Data records below:
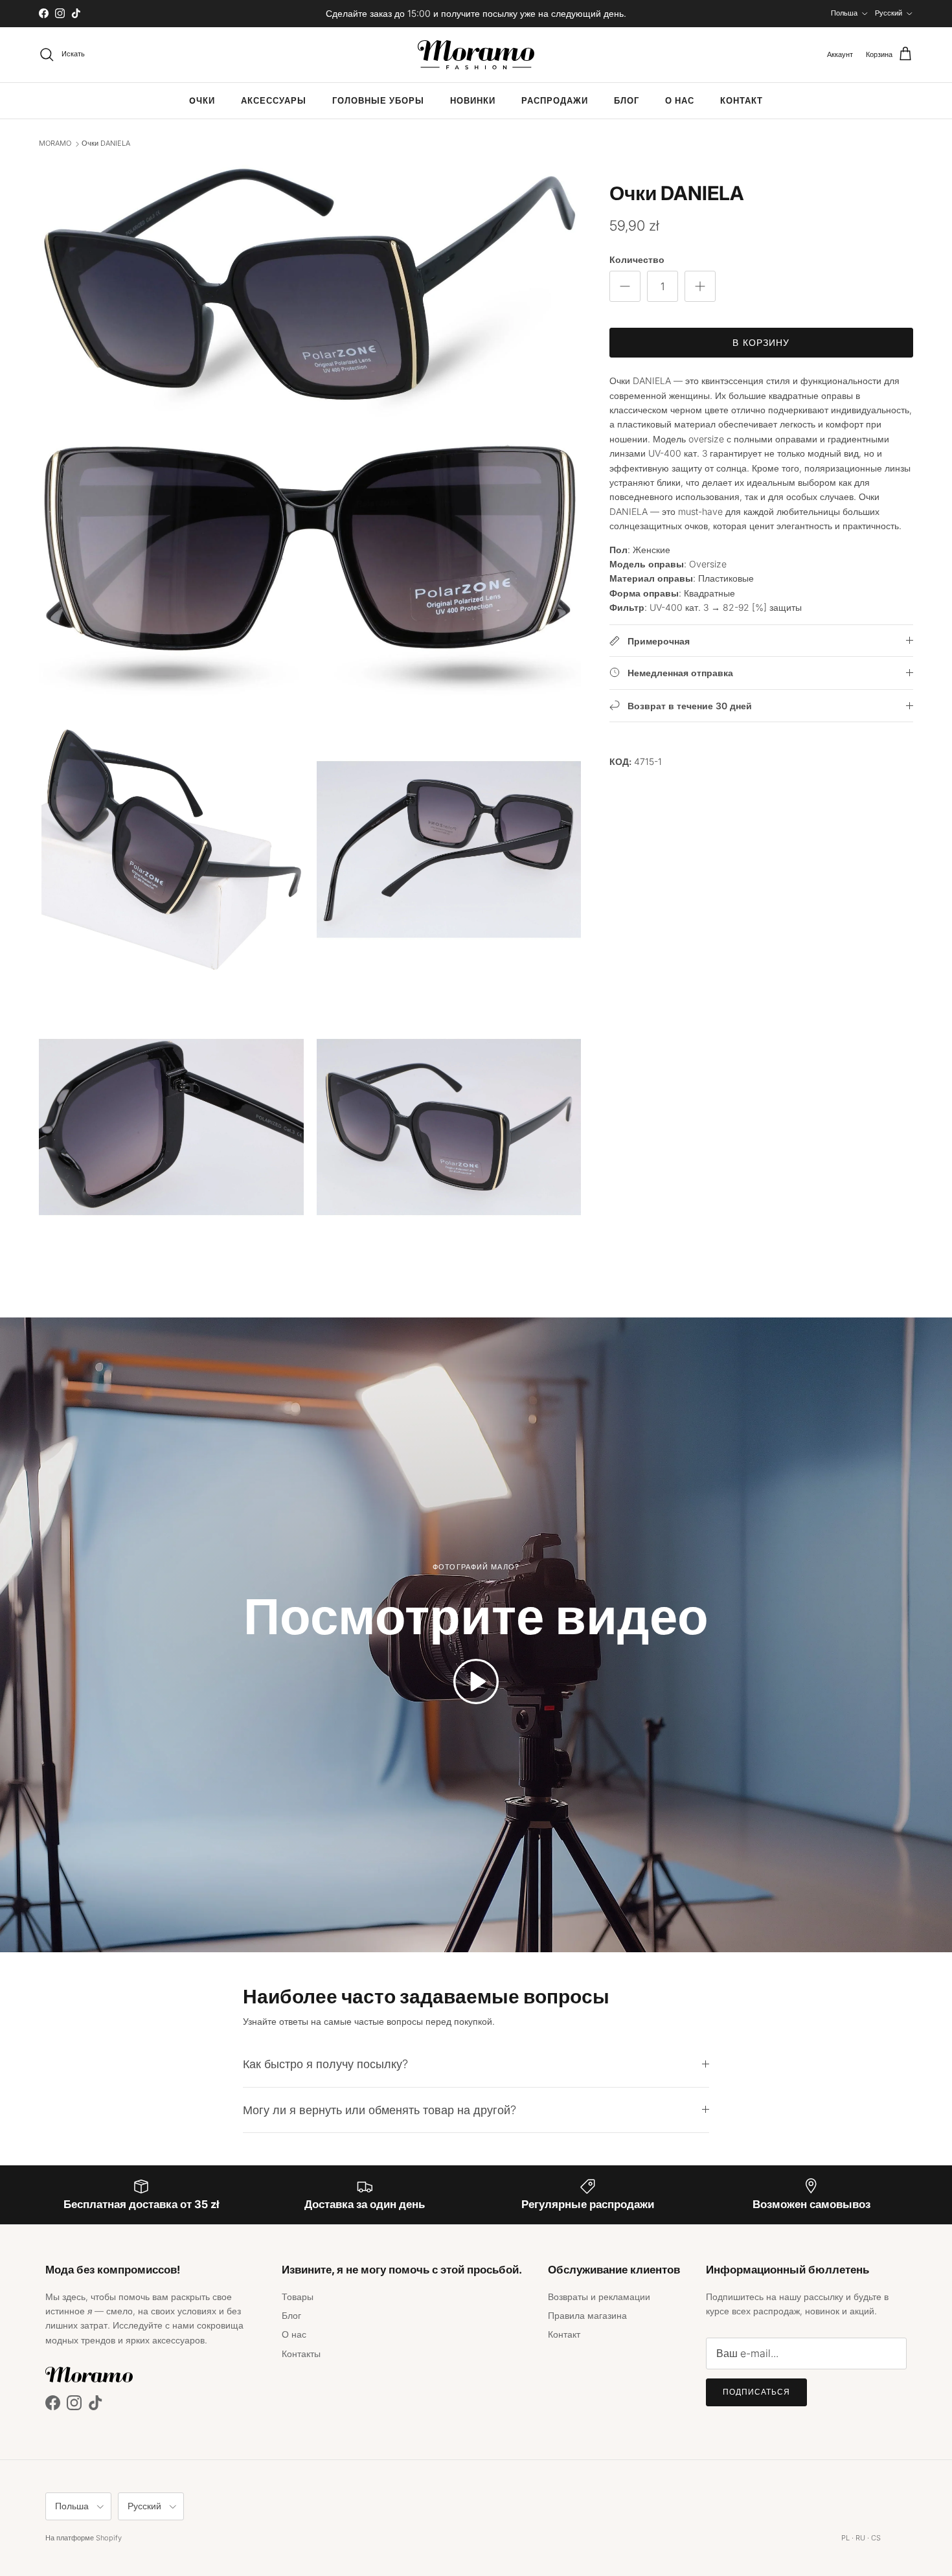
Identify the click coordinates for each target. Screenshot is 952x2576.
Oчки (202, 101)
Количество (636, 259)
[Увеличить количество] (700, 286)
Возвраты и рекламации (599, 2296)
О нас (679, 101)
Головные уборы (378, 101)
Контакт (741, 101)
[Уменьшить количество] (624, 286)
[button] (476, 1680)
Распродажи (554, 101)
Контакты (301, 2353)
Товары (297, 2296)
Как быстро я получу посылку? (325, 2064)
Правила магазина (587, 2315)
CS (876, 2537)
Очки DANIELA (106, 143)
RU (860, 2537)
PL (845, 2537)
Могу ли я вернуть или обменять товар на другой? (379, 2110)
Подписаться (756, 2392)
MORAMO (55, 143)
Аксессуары (273, 101)
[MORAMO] (476, 54)
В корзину (760, 342)
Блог (626, 101)
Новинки (472, 101)
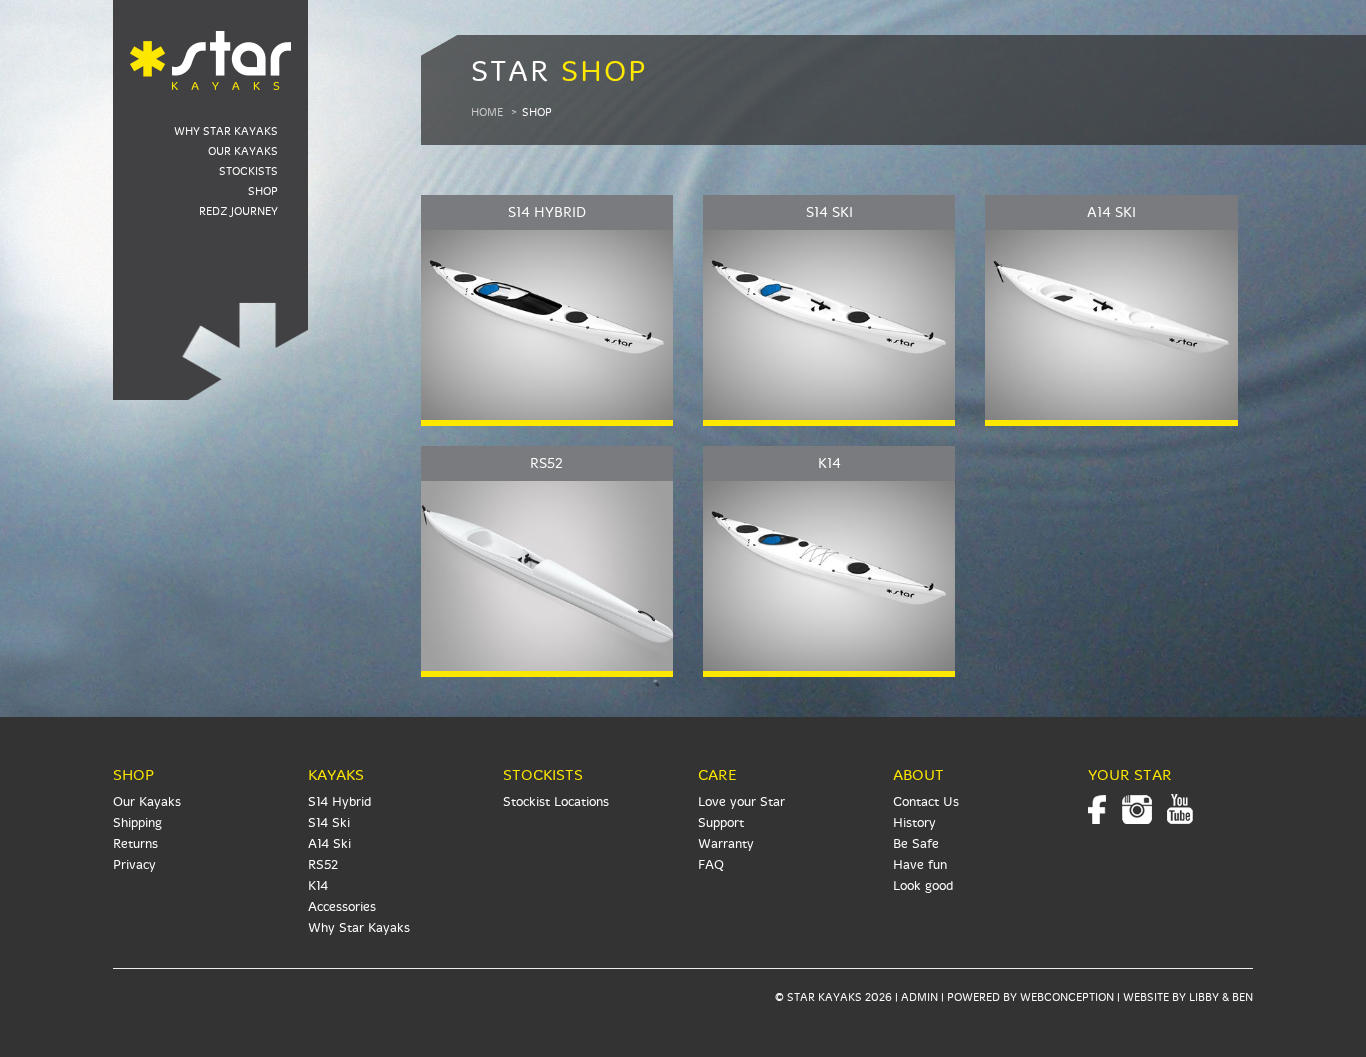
End of Data records.
Required work:
Please print all the lines above exactly as given and leave out every picture.

Expected output:
Identify the click coordinates for each target. Screenshot is 952x2576.
Oчки (202, 101)
Количество (636, 259)
[Увеличить количество] (700, 286)
Возвраты и рекламации (599, 2296)
О нас (679, 101)
Головные уборы (378, 101)
Контакт (741, 101)
[Уменьшить количество] (624, 286)
[button] (476, 1680)
Распродажи (554, 101)
Контакты (301, 2353)
Товары (297, 2296)
Как быстро я получу посылку? (325, 2064)
Правила магазина (587, 2315)
CS (876, 2537)
Очки DANIELA (106, 143)
RU (860, 2537)
PL (845, 2537)
Могу ли я вернуть или обменять товар на другой? (379, 2110)
Подписаться (756, 2392)
MORAMO (55, 143)
Аксессуары (273, 101)
[MORAMO] (476, 54)
В корзину (760, 342)
Блог (626, 101)
Новинки (472, 101)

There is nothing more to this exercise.